═══ Okunacak metin ═══
• 1845-1918 yılları arasında yaşamış,

    matematiğe birçok teoremi ile büyük katkısı olmuş,
    bipolar bozukluk hastalığı olan,
    "matematikte bir soru ortaya koyabilme, soruyu çözmekten daha değerlidir" sözünün sahibi alman matematikçi.
  • herhangi bir dogru parcasi uzerindeki noktalarin, uc boyutlu uzayin tum noktalariyla birebir eslenebildigini farkedince, arkadasi julius dedekind'e "je le vois, mais je ne le crois pas!"* diye yazmis insan. modern matematigin babalarindandir.
  • georg cantor ilk makalelerinden birinde reel sayilar kümesinin dogal sayilar kümesinden daha fazla eleman icerdigini ispatlamistir. bu ne demek derseniz, eleman sayilari fakli olan sonsuz elemanli kümeler demek. yani: dogal sayilar kümesinin de sonsuz sayida elemani var ve reel sayilar kümesinin de sonsuz tane elemani var. ancak reel sayilar kümesinin daha fazla elemani var. iste bu teorem cogu insanin devrelerinin yanmasina ve "euzi billah, din elden getti agam" tepkisini vermesine neden olmus.

    rahmetli cantor daha ileri giderek kümeleri sonlu ve sonsuz kümeler olarak ikiye ayirmis. sonsuz kümeleri ise sayilabilen ve sayilamayan sonsuz kümeler olarak ikiye ayirmis ki ben dahil hemen herkese nasil yani dedirtmistir. iste bu sebeple cantor'un calismalari felsefe dünyasinda da epey yanki bulmus.
═══ Alıntılanan veriler ═══
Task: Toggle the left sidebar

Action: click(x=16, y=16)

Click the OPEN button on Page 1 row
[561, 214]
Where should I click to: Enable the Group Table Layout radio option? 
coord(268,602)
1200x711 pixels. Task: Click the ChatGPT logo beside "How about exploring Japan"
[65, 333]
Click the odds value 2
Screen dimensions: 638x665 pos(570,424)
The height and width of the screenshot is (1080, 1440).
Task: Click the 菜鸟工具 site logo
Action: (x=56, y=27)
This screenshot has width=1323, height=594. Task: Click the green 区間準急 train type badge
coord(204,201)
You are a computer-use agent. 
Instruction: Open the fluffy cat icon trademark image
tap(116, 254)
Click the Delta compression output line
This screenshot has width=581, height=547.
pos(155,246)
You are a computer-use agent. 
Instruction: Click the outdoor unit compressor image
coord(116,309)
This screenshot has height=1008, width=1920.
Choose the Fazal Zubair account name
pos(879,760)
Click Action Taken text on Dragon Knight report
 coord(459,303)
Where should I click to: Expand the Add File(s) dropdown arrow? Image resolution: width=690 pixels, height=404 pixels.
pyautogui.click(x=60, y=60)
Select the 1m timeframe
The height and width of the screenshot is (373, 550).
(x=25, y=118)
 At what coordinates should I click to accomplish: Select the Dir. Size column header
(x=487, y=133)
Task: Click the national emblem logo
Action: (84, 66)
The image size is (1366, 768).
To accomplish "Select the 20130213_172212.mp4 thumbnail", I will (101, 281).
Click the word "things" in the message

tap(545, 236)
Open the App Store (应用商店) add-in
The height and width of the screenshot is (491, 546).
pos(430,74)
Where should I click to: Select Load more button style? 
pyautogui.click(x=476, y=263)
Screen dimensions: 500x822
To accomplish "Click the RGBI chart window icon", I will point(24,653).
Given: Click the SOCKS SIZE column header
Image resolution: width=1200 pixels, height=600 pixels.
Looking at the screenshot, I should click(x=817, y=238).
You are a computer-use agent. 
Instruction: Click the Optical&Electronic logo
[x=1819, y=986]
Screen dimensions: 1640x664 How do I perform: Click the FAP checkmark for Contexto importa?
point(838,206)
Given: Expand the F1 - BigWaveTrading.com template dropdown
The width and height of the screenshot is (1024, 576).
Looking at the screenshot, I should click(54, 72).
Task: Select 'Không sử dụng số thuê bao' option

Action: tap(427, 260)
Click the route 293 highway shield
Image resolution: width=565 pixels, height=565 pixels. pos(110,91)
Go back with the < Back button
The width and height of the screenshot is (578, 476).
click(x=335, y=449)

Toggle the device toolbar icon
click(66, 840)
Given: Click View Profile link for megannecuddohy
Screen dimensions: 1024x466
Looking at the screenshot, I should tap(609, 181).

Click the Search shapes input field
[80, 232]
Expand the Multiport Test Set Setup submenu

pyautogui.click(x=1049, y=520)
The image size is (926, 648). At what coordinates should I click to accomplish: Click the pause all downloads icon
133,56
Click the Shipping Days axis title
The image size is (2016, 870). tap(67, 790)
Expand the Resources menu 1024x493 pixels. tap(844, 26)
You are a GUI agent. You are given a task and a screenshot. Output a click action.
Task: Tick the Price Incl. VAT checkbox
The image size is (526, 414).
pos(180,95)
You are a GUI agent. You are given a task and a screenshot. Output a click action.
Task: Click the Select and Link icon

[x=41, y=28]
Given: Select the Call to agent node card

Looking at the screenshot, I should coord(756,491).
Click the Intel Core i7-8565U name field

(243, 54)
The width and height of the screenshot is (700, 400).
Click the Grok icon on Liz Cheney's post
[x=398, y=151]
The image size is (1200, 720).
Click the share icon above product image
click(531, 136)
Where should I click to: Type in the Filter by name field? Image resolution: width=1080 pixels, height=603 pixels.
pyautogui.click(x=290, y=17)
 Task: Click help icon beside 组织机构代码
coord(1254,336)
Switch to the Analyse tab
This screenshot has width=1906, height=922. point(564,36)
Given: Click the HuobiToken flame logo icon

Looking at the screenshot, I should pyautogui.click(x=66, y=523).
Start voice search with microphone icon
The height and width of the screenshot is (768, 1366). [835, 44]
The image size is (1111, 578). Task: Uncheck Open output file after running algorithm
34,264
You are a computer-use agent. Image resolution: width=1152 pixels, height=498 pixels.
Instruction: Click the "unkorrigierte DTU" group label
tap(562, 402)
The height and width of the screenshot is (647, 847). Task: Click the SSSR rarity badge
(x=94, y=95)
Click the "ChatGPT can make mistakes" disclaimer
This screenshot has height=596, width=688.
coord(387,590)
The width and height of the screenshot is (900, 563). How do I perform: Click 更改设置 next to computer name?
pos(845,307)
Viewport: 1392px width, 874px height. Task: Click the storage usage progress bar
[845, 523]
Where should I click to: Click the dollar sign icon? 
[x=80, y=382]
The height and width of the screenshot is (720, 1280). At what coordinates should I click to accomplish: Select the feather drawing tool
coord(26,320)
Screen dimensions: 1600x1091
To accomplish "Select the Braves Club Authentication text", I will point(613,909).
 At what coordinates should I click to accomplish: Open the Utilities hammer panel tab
═══
Yapılacak işler
(1) Georg Cantor hakkındaki metinde "matematiğe birçok teoremi" sözlerinin geçtiği yerden başlayan ve "modern matematigin babalarindandir." sözleriyle biten kısmı, "arkadasi" yerine "meslektasi" koyarak yeniden yazın.
(2) Georg Cantor hakkındaki metne göre Cantor ilk makalelerinden birinde neyi ispatlamıştır?
(3) Georg Cantor hakkındaki metni kaldığı yerden devam ettirin.

Sıralı çıktılar
(1)
matematiğe birçok teoremi ile büyük katkısı olmuş,
    bipolar bozukluk hastalığı olan,
    "matematikte bir soru ortaya koyabilme, soruyu çözmekten daha değerlidir" sözünün sahibi alman matematikçi.
  • herhangi bir dogru parcasi uzerindeki noktalarin, uc boyutlu uzayin tum noktalariyla birebir eslenebildigini farkedince, meslektasi julius dedekind'e "je le vois, mais je ne le crois pas!"* diye yazmis insan. modern matematigin babalarindandir.

(2) Reel sayılar kümesinin doğal sayılar kümesinden daha fazla eleman içerdiğini.

(3)
  • sonsuz kümeler üzerinde calisirken birebir esleme (one-to-one correspondence) yöntemini gelistirmistir. bu yöntem sayesinde az hatun düsürmemis, sey pardon bircok bilimsel teorem ortaya koymustur.
  • sıfır ve bir arasındaki sayıların miktarının, eksi sonsuz artı sonsuz aralığındaki sayıların miktarına eşit olduğunu ortaya koymuş adamdır. ilk bakışta imkansız gibi gözükse de her iki aralıkta da sonsuz miktarda sayı vardır.
  • 2^n kümesinin (doğal sayıların tüm alt kümeleri) sayılamayacağını akıllara durgunluk verecek bir şekilde (bkz: diagonalization) ispatlamış, işte zeka budur dedirten matematikçi.
  • cantor'un teoremi gore bir kume, kendi alt kümelerinin hepsine bire-bir veya örten bir iliski içerisine giremez...

    yani bunu bir üst seviyeye cikartirsak ve tum kümeleri bir kümenin altkumesi olarak tanımlarsak, boyle bir kümenin olmadigini goruruz...

    yani, "tum kümelerin kümesi"diye bir kavramın, bu teorem ile olmadıgı kanitlanir...

    eğer bunu bilgisayar biliminde kanıtlamaya çalışsak bile type-proof dillerde teorik errorler çıkabilir.

    bir başka örnek olarak, dinler kümelerin simgesel yerini alabilir ve aslında cantor matematiksel olarak atezmi kanıtlamış olur.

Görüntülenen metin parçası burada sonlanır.